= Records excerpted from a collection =
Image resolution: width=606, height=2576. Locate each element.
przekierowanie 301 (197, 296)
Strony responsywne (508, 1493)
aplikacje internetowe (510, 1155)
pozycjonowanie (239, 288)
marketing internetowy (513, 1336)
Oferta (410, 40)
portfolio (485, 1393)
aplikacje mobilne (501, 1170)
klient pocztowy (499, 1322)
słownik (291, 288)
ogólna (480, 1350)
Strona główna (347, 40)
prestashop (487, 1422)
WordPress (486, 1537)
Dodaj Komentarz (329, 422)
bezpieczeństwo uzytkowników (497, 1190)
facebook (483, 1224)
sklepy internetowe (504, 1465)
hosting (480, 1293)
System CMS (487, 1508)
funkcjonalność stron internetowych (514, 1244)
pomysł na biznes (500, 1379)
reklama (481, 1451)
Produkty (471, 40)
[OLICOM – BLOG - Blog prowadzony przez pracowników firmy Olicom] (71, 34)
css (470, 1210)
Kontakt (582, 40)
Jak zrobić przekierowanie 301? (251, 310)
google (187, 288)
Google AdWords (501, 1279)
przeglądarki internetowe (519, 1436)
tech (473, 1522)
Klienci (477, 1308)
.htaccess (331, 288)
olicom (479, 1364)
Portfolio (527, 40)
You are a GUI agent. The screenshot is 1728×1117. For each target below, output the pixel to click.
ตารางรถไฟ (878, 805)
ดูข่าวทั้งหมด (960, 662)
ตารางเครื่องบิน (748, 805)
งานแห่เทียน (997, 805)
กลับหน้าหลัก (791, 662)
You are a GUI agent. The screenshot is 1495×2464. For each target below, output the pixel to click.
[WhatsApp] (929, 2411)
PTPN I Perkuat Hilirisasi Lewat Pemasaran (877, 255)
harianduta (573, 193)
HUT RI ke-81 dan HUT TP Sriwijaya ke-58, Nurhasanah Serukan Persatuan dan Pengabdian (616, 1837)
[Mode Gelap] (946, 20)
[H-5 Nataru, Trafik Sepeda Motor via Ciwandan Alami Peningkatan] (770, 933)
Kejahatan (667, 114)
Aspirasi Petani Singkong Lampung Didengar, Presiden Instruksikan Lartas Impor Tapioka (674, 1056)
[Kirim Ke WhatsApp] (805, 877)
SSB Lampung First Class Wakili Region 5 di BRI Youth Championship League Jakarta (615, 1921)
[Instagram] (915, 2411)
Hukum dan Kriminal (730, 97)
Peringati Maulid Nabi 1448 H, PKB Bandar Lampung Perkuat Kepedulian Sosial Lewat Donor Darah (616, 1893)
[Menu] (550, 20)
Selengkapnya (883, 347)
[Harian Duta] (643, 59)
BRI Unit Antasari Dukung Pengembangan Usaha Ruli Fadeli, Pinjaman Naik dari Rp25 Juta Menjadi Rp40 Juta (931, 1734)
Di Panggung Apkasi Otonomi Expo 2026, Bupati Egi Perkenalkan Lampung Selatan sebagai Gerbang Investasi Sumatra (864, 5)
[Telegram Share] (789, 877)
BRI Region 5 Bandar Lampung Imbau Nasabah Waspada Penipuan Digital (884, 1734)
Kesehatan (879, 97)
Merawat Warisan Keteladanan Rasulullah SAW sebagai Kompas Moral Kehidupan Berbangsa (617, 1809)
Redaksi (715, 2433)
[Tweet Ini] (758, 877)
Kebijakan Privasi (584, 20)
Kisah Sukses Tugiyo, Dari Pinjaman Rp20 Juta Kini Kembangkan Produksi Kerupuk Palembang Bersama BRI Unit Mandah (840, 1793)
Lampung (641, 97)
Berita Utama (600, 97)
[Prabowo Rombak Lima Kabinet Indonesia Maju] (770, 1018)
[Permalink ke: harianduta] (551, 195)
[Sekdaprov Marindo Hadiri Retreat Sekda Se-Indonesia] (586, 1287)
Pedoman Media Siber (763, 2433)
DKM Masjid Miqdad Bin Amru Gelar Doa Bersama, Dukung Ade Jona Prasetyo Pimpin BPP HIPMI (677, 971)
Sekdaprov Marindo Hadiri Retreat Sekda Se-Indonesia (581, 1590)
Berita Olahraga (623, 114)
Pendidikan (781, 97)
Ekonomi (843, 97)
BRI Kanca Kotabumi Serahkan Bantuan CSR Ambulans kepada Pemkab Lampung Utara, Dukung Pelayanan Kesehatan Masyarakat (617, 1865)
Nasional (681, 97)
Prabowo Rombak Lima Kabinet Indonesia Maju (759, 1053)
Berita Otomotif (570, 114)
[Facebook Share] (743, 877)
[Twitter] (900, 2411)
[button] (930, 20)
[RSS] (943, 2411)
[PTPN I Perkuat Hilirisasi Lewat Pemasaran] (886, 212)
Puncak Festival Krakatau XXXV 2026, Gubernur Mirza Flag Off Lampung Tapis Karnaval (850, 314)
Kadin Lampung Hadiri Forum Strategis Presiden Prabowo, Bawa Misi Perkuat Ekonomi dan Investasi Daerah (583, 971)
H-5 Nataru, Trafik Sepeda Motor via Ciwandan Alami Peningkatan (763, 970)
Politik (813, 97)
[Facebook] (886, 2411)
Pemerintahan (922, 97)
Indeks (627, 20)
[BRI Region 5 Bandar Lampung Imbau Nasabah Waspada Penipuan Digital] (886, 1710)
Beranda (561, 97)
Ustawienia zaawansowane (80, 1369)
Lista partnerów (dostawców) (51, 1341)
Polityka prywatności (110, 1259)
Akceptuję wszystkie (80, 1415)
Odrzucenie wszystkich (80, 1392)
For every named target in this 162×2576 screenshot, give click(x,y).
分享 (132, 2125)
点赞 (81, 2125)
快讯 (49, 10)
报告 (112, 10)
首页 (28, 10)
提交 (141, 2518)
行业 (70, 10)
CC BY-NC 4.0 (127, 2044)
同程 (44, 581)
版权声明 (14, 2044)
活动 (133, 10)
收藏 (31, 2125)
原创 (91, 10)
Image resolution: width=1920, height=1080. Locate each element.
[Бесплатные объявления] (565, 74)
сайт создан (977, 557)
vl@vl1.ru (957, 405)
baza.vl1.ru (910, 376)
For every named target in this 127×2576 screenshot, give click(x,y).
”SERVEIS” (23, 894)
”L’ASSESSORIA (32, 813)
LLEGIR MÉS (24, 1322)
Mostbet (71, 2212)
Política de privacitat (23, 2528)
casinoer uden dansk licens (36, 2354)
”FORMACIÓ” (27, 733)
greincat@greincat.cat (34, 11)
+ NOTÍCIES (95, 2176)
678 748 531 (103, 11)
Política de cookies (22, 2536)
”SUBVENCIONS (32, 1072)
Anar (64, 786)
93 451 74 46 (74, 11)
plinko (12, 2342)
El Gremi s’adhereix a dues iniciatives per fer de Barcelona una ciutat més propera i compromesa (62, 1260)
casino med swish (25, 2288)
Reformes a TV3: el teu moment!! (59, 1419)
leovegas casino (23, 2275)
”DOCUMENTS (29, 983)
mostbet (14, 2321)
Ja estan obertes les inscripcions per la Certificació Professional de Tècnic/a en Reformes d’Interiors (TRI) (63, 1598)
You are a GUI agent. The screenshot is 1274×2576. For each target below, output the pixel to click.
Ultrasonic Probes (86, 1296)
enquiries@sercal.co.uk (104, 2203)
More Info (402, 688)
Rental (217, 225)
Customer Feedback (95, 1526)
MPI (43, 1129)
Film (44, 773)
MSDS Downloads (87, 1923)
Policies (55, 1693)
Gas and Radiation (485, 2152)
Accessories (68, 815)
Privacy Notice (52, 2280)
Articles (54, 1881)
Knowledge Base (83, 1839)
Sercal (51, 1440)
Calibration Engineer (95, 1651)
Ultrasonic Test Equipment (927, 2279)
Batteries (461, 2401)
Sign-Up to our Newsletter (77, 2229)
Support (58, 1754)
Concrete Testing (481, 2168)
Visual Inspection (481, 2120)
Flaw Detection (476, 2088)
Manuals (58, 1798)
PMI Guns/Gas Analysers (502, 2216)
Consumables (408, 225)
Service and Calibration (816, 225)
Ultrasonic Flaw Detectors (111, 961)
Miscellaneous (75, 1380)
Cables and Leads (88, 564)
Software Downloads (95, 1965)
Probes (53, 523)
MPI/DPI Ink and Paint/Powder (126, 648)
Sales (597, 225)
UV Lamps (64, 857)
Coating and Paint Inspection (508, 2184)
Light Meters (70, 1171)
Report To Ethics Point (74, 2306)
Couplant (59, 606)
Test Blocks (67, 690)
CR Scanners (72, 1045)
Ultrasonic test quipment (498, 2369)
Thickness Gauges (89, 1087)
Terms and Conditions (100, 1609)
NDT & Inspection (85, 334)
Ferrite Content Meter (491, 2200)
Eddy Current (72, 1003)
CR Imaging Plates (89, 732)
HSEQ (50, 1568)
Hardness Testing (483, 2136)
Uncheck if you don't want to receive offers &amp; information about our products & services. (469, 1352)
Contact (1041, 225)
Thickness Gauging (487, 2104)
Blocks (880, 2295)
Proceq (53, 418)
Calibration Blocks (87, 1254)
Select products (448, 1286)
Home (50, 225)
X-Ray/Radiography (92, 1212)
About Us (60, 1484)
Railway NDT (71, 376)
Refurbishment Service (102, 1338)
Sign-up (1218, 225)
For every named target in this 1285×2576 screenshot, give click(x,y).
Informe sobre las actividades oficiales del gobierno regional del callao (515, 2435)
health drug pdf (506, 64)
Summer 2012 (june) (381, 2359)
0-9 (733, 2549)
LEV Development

= YOUR ASSIGNMENT =
Look through the records and gather every line containing "Flaw".

= THE COMPLETED TASK =
Flaw Detection (476, 2088)
Ultrasonic Flaw Detectors (111, 961)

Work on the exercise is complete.